The pressure of expectation crushed down on the weight of her desire, the two making her stomach churn as she tried to pinch the guilt between her shoulder blades.

And now she was getting coerced into it, now she had this headmaster harassing her, now she had this Fourth-Archivist girl who despised her, now she had this other person who thought it was so cool that she got violent with a bigot.

Ruby inhaled, sucking a heavy breath through her teeth. She nearly passed out from the immediate headrush, but the feeling of something on her cheeks made her jolt. She wiped her face.

Oh, god, was she crying? Ugh!

She was pathetic! She was such a friggin' wimp— so what if she didn't want it, this was a once in a lifetime opportunity! This was hers! What was she doing?

She was crying. Full-blown, now, even as the lingering mom in her brain chastised her. Tears spewed out of her eyes, her throat thickening with mucus as more started to dribble from her giant, awful nose. Like a giant middle-finger from the universe, one of the mirror shards she'd broken was perfectly angled to taunt her with her own nasty, ugly-crying face, and the more she tried to suck it in and hold tight, the harder the next wave of sobs came out.

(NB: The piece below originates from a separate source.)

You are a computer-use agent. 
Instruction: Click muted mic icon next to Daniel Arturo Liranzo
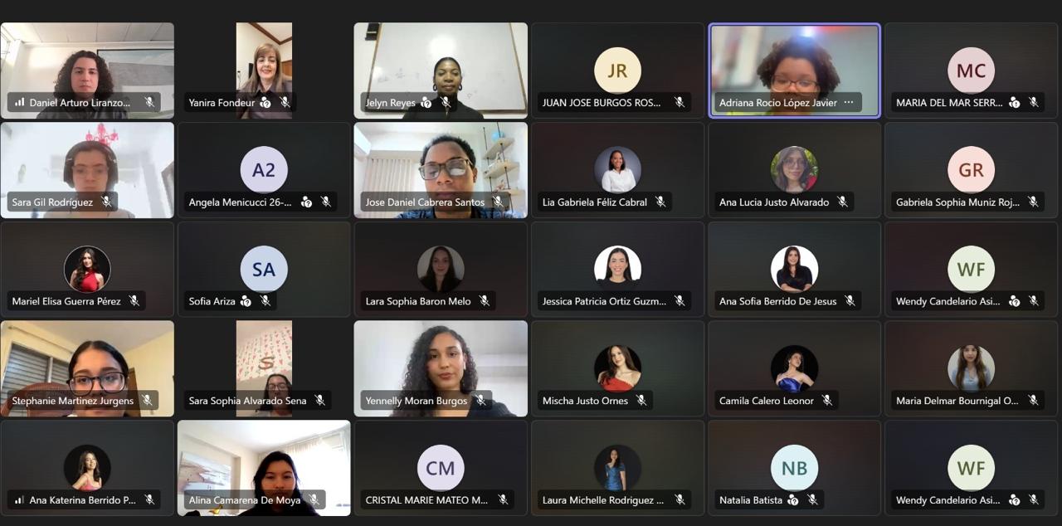(x=149, y=103)
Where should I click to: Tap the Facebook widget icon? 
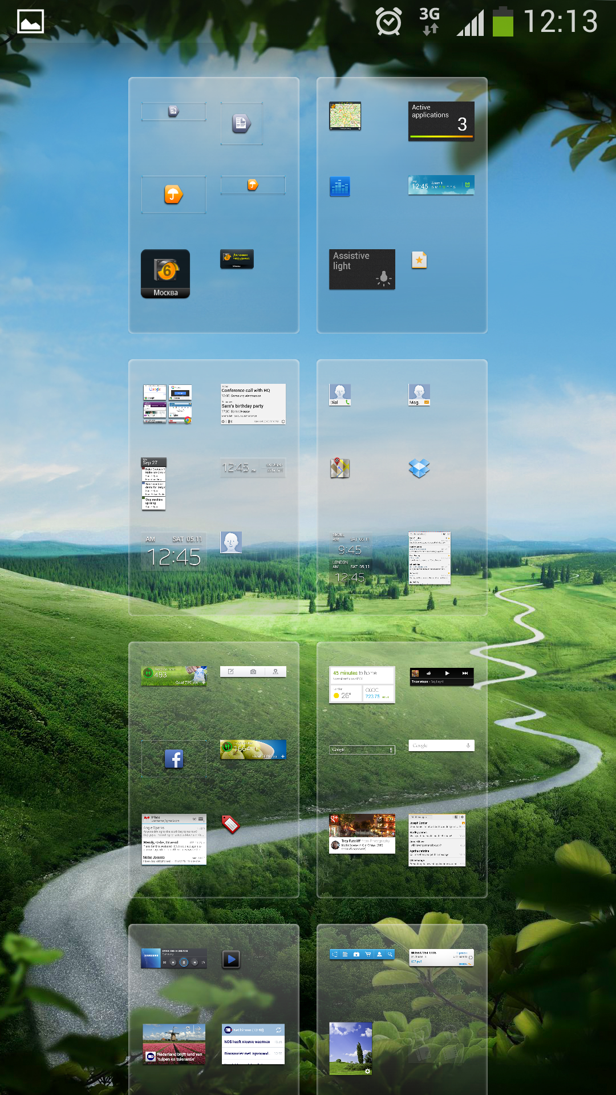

Ruby pressed her fists so hard against her eyes that she saw colors, so she didn't see who opened the bathroom door. She only heard the creak, and she didn't care. This was it. She was weeping openly in a bathroom, uncleaned eyeliner stinging her eyes and probably dripping down her face, covered in snot and tears, blood on her hand and now on her face from her hand, broken, bloody glass scattered around— this was her lowest moment.

Ruby was raw, naked to the world, and she didn't care. She took another deep breath. If this was the lowest moment, it could only go up— just like Uncle Tai had always said— which meant it wouldn't get any worse if she let everything fall out like a verbal waterfall. The whole story. Not wanting to be a Huntress, getting coerced into the school, everything. No matter who it—

"Florabel."

Ruby looked up at Weiss, her shoulders pinching back so hard they felt like they'd somehow come through her sternum. Her hand started to jolt, her knuckles needing again. She never stopped sobbing, but now she started cawing and 'fuck!'ing. She wanted to leap up and start punching, scratching, choking, but her body barely moved. Her limbs felt like lead.

Weiss watched, nothing in either of her eyes, her white one visible with her bangs tucked messily behind her ear. She just stared, no movement to her lips, nor to her face. She stood perfectly still.

"F-fuck, g-go aw—"

Weiss slapped her hand over Ruby's mouth. The pull came again, and the top of Ruby's soul was siphoned into Weiss' palm. The tiniest drop of silver sloshed over her milky eye.

It was nice. Like Ruby was a puppet, and all her strings had been… it wasn't like they'd been cut, rather like they'd been loosened. Like her puppeteer had them all yanked tight, then someone told them to chill out. Like someone had come to take over the 'Caw!' and 'Fuck!' shift, and now Ruby could go home.

It felt good, that nothing. Ruby leaned towards it.

The palm flew away from her mouth. Ruby looked up at her. Weiss looked at her own hand as if her gaze could disassemble it. She looked at Ruby. She shook her head furiously and scowled, reaching deep in her pocket.

"W-weepest not, Florabel," Weiss mumbled, tossing a periwinkle handkerchief to the other girl. "I have yet laid thee low."

Ruby blinked.

Weiss looked at Ruby, her lips curling like she had an insult to fling or something awful to spew, but nothing came out. Instead, she turned on a heel, threw open the door, and left.